Sparse Data Problem

What we call the sparse data problem is an issue found in a large number of databases and historian products, except for those specifically built for the industrial and process market.

This problem is seen when a database or other recording system is capturing sparse data – data that is spread out over time, either because of resolution or simply because not many changes are happening.

Many sources of data can’t ‘read between the lines’ to tell you what the values were at a specific time.

An Example

Let’s take a look at an example.

We’re recording a number of measurements from a piece of equipment.
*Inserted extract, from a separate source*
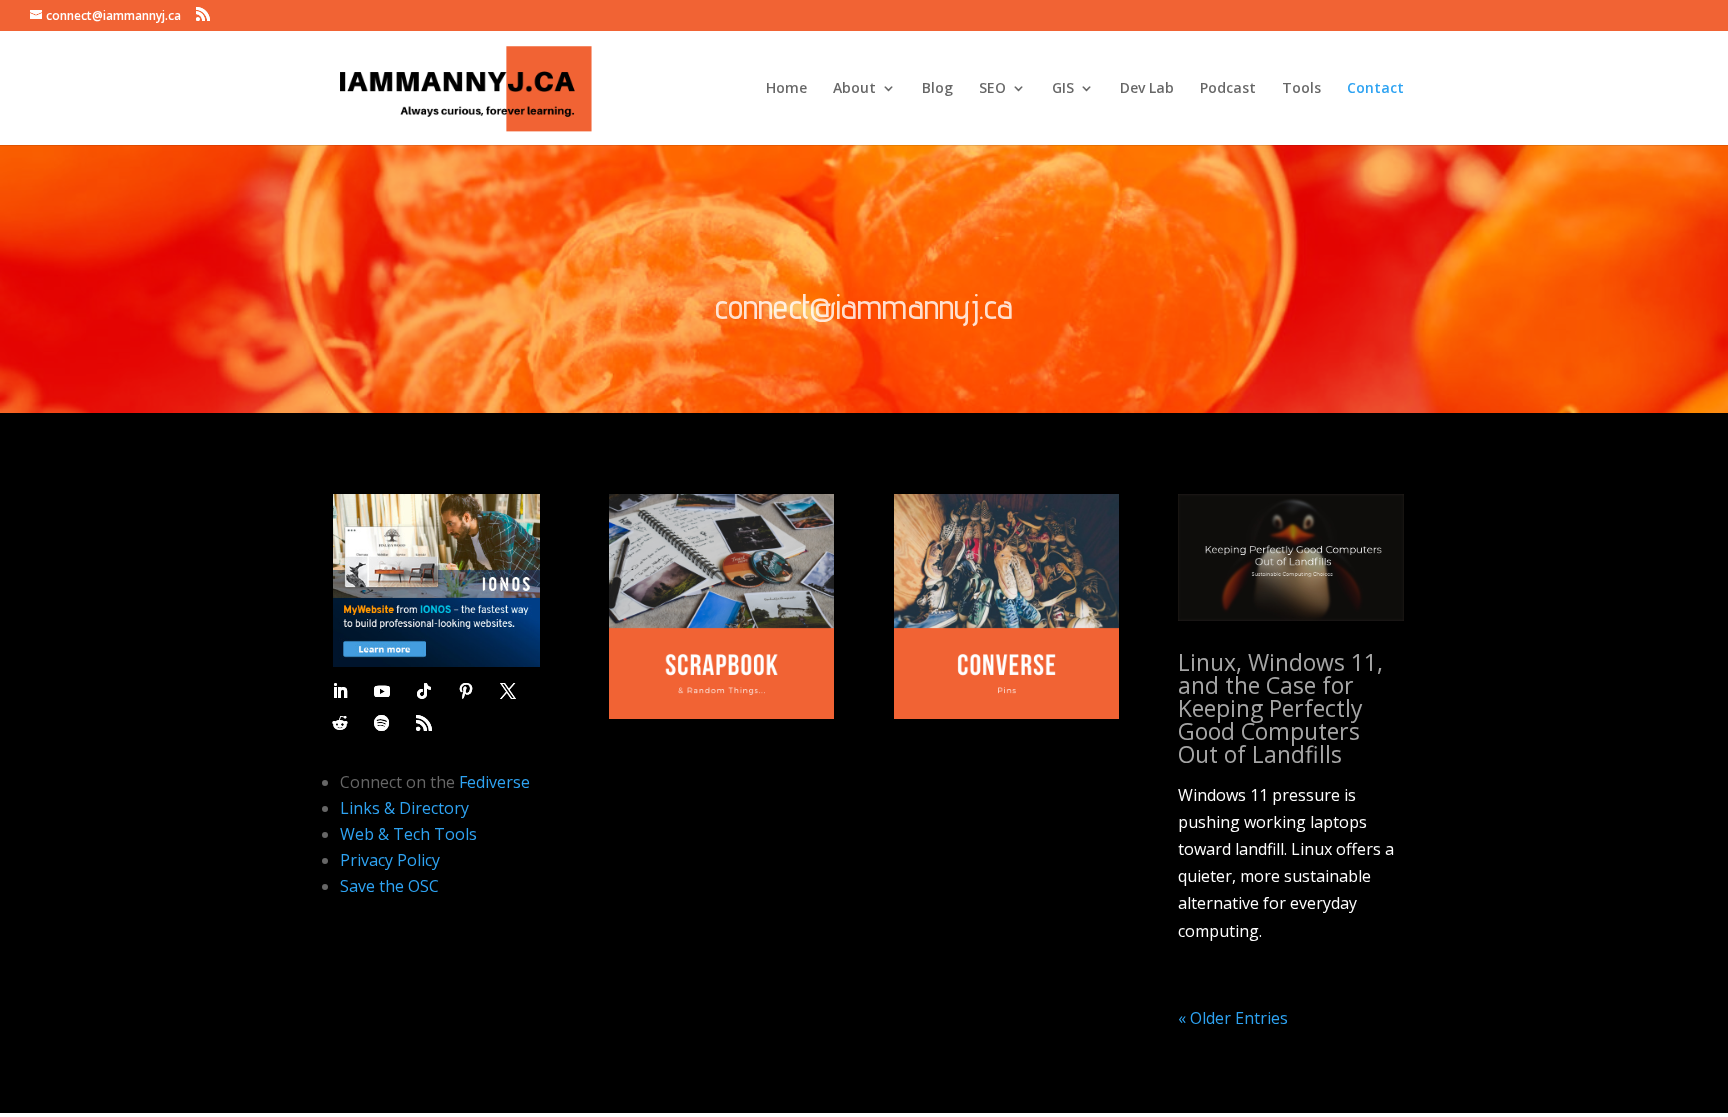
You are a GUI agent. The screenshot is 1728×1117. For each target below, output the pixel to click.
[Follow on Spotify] (382, 723)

These measurements are being captured every 60 seconds.

If we have a recording at 10:00 and one at 10:01, what happens when we ask for data at 10:00:30?

Historical sources that have solved the sparse data problem will give you values – either by interpolating, forward or back-filling data as required.

Many others will quite literally give you nothing. This means ARDIs drivers will have to make special, customised and sometimes inefficient queries to fill in the gaps, resulting in slower-than-ideal query times.

Products

Most relational databases like MSSQL, MySQL, PostGRESQL etc. suffer from this problem. They are also very poor with high-resolution time-series data and should be avoided where possible.

Industrial historians such as Aveva PI, IBA, IP21 and eDNA all work well with sparse data.

The super-fast open-source time-series historian InfluxDB does not do well with sparse data, even though it’s a long-standing feature request. But the alternative Prometheus database works well.